I've lost track of how many friends and family laughed at my investment and/or advised me to dump it before "I got ruined". What I found interesting was that a lot of these friends were tech insiders with decades of experience in the field and ought to have known better. What I think happened was that in all cases, their personal dislike for FB-the-company clouded their ability to properly analyze the situation.
But I agree that their failure will be epic. Not sure about the time though
I didn’t doubt it would continue to grow in popularity, but I never expected them to be able to monetize it as well as they’ve done.

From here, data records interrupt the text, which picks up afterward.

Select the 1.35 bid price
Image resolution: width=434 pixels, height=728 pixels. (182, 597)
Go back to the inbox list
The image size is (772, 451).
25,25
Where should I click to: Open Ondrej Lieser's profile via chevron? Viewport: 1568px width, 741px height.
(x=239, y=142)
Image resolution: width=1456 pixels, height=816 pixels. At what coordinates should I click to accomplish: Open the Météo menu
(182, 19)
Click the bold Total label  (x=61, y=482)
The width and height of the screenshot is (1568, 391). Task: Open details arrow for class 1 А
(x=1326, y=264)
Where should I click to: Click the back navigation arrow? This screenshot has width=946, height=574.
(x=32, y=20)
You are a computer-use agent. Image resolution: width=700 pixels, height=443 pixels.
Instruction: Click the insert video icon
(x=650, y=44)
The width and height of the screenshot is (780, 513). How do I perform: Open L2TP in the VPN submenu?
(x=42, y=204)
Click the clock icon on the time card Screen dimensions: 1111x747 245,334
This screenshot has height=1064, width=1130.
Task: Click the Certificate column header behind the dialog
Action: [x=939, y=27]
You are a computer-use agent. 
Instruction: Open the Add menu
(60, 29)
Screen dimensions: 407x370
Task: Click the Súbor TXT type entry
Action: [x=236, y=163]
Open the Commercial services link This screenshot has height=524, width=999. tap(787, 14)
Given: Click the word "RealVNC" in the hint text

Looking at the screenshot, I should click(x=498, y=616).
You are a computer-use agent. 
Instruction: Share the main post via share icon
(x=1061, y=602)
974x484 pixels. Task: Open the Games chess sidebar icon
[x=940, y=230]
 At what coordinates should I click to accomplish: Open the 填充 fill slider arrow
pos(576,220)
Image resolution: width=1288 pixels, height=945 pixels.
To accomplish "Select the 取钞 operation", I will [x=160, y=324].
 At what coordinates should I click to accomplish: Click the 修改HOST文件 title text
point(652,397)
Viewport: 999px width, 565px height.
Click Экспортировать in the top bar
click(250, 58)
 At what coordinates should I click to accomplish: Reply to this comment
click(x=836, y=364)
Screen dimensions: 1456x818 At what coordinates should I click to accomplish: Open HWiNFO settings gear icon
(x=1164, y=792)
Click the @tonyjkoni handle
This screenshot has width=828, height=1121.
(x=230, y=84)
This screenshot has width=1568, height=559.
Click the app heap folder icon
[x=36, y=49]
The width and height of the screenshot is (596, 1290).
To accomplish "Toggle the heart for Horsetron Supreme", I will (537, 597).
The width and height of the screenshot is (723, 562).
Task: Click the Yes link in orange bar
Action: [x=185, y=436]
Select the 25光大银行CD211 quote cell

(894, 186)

In April 2008, we're three months before the launch of the iOS appstore, more than a year before iOS push notifications, and more than two years before Android push notifications -- and three years before iMessage. For instant messaging, most people are still using 'legacy' networks like AIM, MSN/WLM, Yahoo Messenger; tech early adopters may be using Google Talk inside Gmail, which stopped being invite-only just a year prior. People with phones are using SMS, and smartphones are not too common.
With Chat, Facebook became much more than a place to post text or pictures on one's page: it became one of the largest Instant Messaging networks overnight.
They stayed relevant during the rise of mobile apps as other players faltered, then years later, they turned to acquisitions to buy a few networks that presented a competitive threat.